Kürzlich hat der Ständerat die Volksinitiative der Linken, der Grünen und der EVP mit dem Namen «Millionen- Erbschaften besteuern für unsere AHV» an die Kommission für Wirtschaft und Abgaben zurückgewiesen. Die Initiative fordert die Einführung einer eidgenössischen Erbschafts-und Schenkungssteuer mit einem Einheitssatz von 20 Prozent oberhalb eines Freibetrags von zwei Millionen Franken. Auch Schenkungen von mehr als 20 000 Franken pro Jahr wären betroffen. Von der Steuer ausgeschlossen wären nur Erbschaften oder Schenkungen zugunsten des Ehepartners oder des registrierten Partners sowie von steuerbefreiten juristischen Personen.
Die Ständeräte bezweifelten die Gültigkeit der Initiative, sowohl wegen deren Rückwirkung (betroffen wären Erbschaften und Schenkungen ab 1. Januar 2012) als auch wegen der vermutlich fehlenden Einheit der Materie (die Initiative vermischt steuer- und sozialpolitische Normen). Die Bundesversammlung wird aber eine Abstimmung kaum verhindern, auch wenn die rechtlichen Bedenken gerechtfertigt sind und das Verbot der Rückwirkung ist ein Grundprinzip ist. Im Zweifelsfall überwiegt in der Praxis das Recht des Volkes, seinen Willen kundzutun.

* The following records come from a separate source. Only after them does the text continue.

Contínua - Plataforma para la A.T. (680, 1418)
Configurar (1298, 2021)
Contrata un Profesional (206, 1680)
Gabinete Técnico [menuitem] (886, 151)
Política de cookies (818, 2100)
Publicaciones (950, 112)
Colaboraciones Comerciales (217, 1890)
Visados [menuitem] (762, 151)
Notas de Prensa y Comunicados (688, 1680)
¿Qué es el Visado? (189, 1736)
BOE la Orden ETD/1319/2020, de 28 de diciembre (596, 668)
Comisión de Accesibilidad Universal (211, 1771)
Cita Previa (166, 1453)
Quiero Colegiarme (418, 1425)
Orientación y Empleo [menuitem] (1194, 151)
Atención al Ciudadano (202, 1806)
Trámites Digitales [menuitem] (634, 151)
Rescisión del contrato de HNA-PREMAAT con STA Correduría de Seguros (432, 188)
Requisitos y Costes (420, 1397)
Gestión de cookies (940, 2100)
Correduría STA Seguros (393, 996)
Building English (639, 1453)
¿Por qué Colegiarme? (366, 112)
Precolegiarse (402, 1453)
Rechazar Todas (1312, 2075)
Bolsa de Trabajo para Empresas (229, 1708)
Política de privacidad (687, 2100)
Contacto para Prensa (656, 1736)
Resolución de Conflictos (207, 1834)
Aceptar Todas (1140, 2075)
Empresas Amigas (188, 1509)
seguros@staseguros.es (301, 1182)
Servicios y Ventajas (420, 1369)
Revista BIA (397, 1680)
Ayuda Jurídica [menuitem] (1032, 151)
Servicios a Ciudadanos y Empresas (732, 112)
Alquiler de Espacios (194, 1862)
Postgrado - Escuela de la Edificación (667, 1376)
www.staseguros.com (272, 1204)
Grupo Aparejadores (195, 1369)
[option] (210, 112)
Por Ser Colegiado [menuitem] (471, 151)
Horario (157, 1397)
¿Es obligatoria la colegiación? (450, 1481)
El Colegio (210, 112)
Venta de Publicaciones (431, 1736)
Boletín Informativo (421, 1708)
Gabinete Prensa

Neben der Verletzung des Rückwirkungsverbots gibt es in einem liberalen Staatsmodell weitere grundsätzliche Bedenken gegen die Erbschafts- und Schenkungssteuer als solche, wenigstens bei den nächsten Verwandten. Eine Erbschafts- und Schenkungssteuer mit einem so hohen Satz wäre ein eigentlicher Angriff auf das Recht auf Eigentum. Umso mehr, als Einkommen und Vermögen bereits besteuert sind. Doch abgesehen davon liegt der negativste Aspekt der Initiative in ihrer zentralistischen und antiföderalistischen Ausrichtung. Die Kompetenzen der Kantone würden missachtet und vernichtet durch eine Steuer, die wie eine Strassenwalze durchs Land fahren würde. Alle Reformen in Steuerbelangen, welche die Kantone mit Rücksicht auf ihre Besonderheiten umgesetzt haben, würden plattgedrückt werden. Im Tessin gab es zwei Reformen des Erbschafts- und Schenkungsrechtes: 1995 wurden von dieser sozialistischen und wenig liberalen Steuer die Ehepartner ausgenommen; 2000 die direkten Vor- und Nachfahren (letztere durch Volksentscheid). Steuern, die so direkt auf die Rechte des Steuerzahlers abzielen (wie etwa jenes auf Eigentum), müssen im Kompetenzbereich der Kantone bleiben und dem Willen des eigenen Volkes überlassen, aber keinesfalls dem Zentralstaat übertragen werden. Wollen wir den kompetitiven Steuerföderalismus als Wohlstandsmotor unseres Landes verteidigen?